A couple of months ago, Maxwell Luboobi, a friend needed to relocate from one house to another. He wanted a single unit three-bedroom house in a decent environment, preferably in one of the up-market suburbs.

After six months of searching, we managed to get Luboobi a house, somewhere in Ntinda. With unscrupulous brokers playing ‘cheats’ finding a decent house was not only a money-squandering venture, it was also energy sucking.

Notwithstanding the opportunistic brokers, I could tell that the owners of the houses seemed to have discouraged Luboobi more! Every landlord in Ntinda, Naguru Hill and Bugolobi bungalows asked for rent in dollars!

A landlady in Bugolobi bungalows asked for $800 rent for his three-bedroom bungalow with a guest wing. A landlord on Semawatta road, Ntinda wanted $1200 per month for his four-bedroom flat plus guest wing.

Is it a trend to charge rent in dollars or are property owners merely fascinated by the dollar?

According to Robin Kironde, the marketing manager Property Consultants, three to four years ago, houses in Kololo, Nakasero, Naguru Hill, Muyenga, Ntinda’s Minister’s Village and Bugolobi were rented or sold out in Uganda shillings.

But when some people in Kampala’s up-market residential suburbs started renting out their houses to expatriates who preferred to pay rent in dollars, a ‘dollar-rent’ trend emerged.

“It was the only way a property owner in such locations (up-market suburbs) could value his or her property because their neighbours valued their properties in dollars,” explained Kironde.

These days a majority of houses on Naguru Hill, Mbuya, Bugolobi, Kololo, Muyenga and other residential areas synonymous with diplomats and high profile government officials have the dollar tag.

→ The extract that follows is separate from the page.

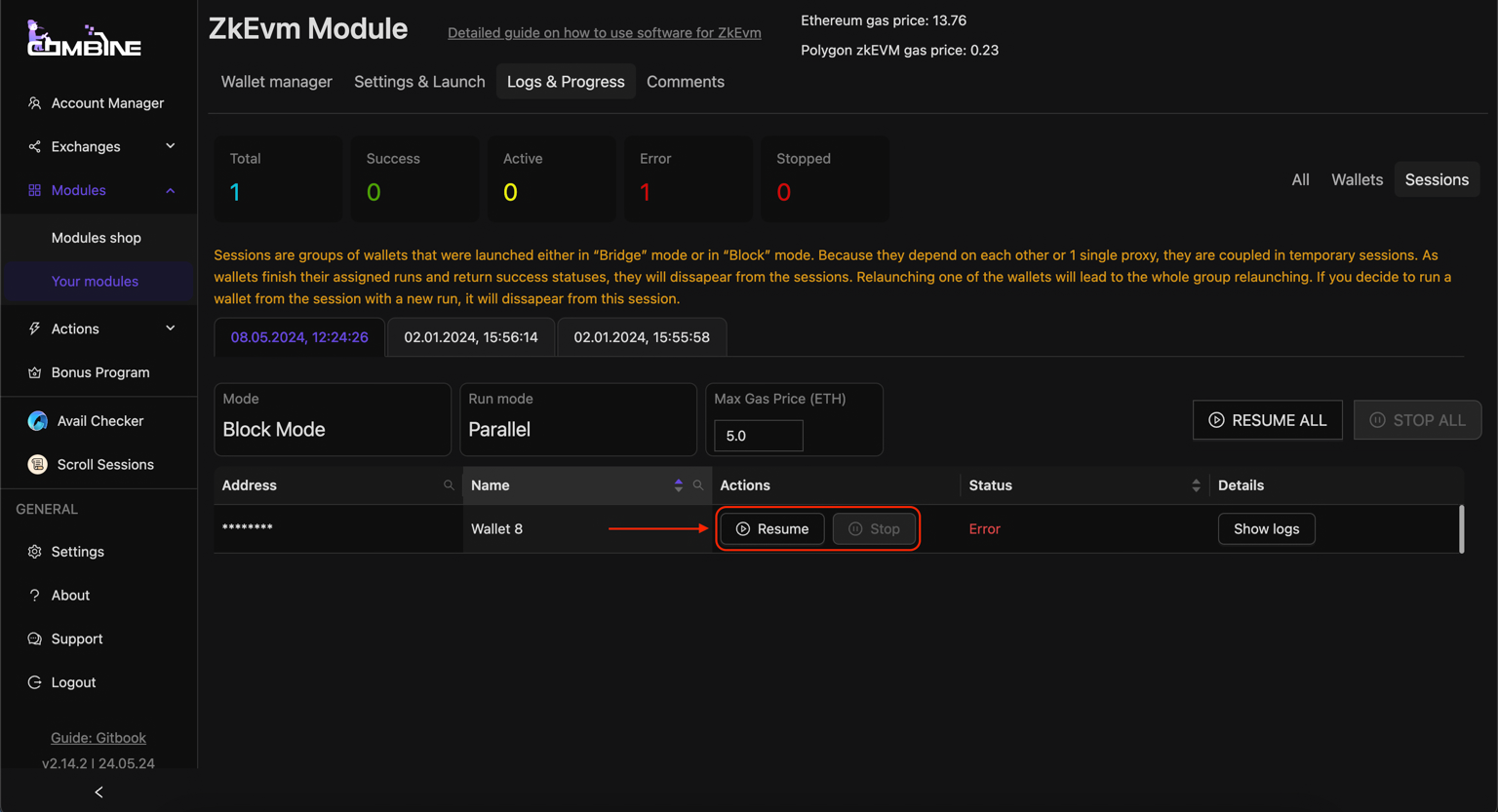Click the Address column search icon

tap(449, 485)
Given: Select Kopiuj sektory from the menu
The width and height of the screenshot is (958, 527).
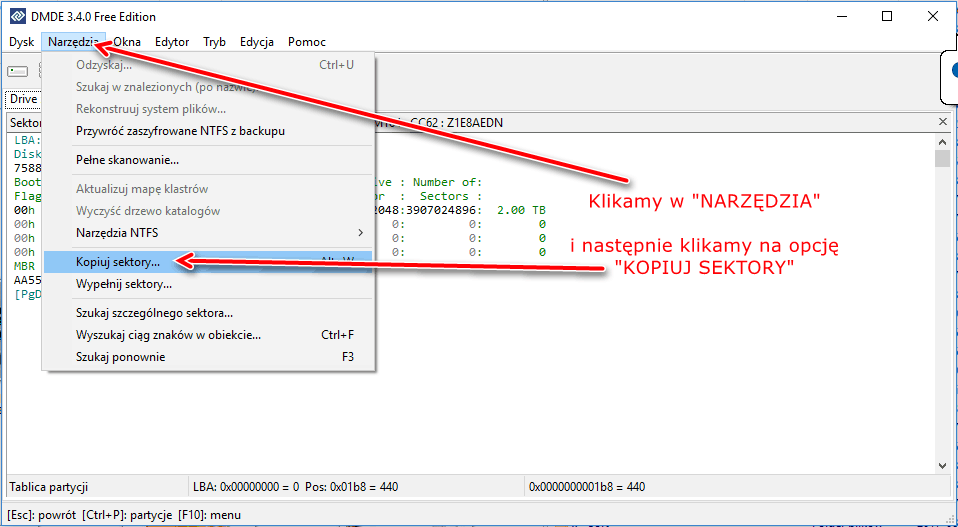Looking at the screenshot, I should tap(117, 262).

But property owners will tell you it is no longer a trends issue.

Ahmed Kigozi, a Kampala businessman who owns properties in Kololo says he prefers dollars because he uses the money from rent to clear his international business transactions.

“Many times I have to buy and import merchandise from Dubai. The money from the rent normally helps me a great deal because once I have been paid, I do not have to change it to dollars to pay for the merchandise. Otherwise I would have to lose some money if I was being paid in shillings and I had to change to dollars,” he explains.

For some people the high inflation rate of the Uganda shillings, in the late 1990s and early 2000s, compelled them to resort to the dollar.

The trend has caught up with owners commercial premises. Their rent is also paid in dollars.

“It was not a matter of joining the trend for me,” argues Rhoda Mirembe, owner of three bungalows, one in Kololo and two others in Muyenga.

“I had two children studying in universities abroad and as you may know their tuition was not paid in shillings. I had to always get the shillings, change them to dollars and then pay off the tuition. It became really hard five years ago when the shilling grew weaker by the day. I was losing a lot of money changing to dollars.

Kironde says sometimes property owners living abroad leave custody of their property to Property Agencies in which case owners prefer to be paid in dollars and sometimes money remitted to them abroad.

“If you ask for local currency, you must convert it to dollars before sending it to them and in the process we lose a lot of money,” he explained.

“But sometimes it is not the initiative of the property owners to ask for rent in dollars,” he added. “The clients who rent the houses are expatriates whose rent is paid in dollars by foreign governments or international agencies.”

However, property owners are not warranted to ask for dollars simply because they need to make international transactions or because they live abroad. Kironde stressed that a house does not have to only be big; it must conform to certain standards if it is to attract the kind of people willing to pay dollars.

Kironde concedes that dollars are a bit scary to Ugandans, most of whom ‘freak out’ when shown properties valued in dollars. In his opinion landlords with two bedroom or one-flat houses located in places like Bweyogerere, Kirinya, Naalya, Luzira and other such middle class suburbs should be charged in local currency and valued at their fair market price.

Property agencies can and normally advise property owners about the fair market value of their houses to avoid having a house vacant for long periods as a result of over-pricing.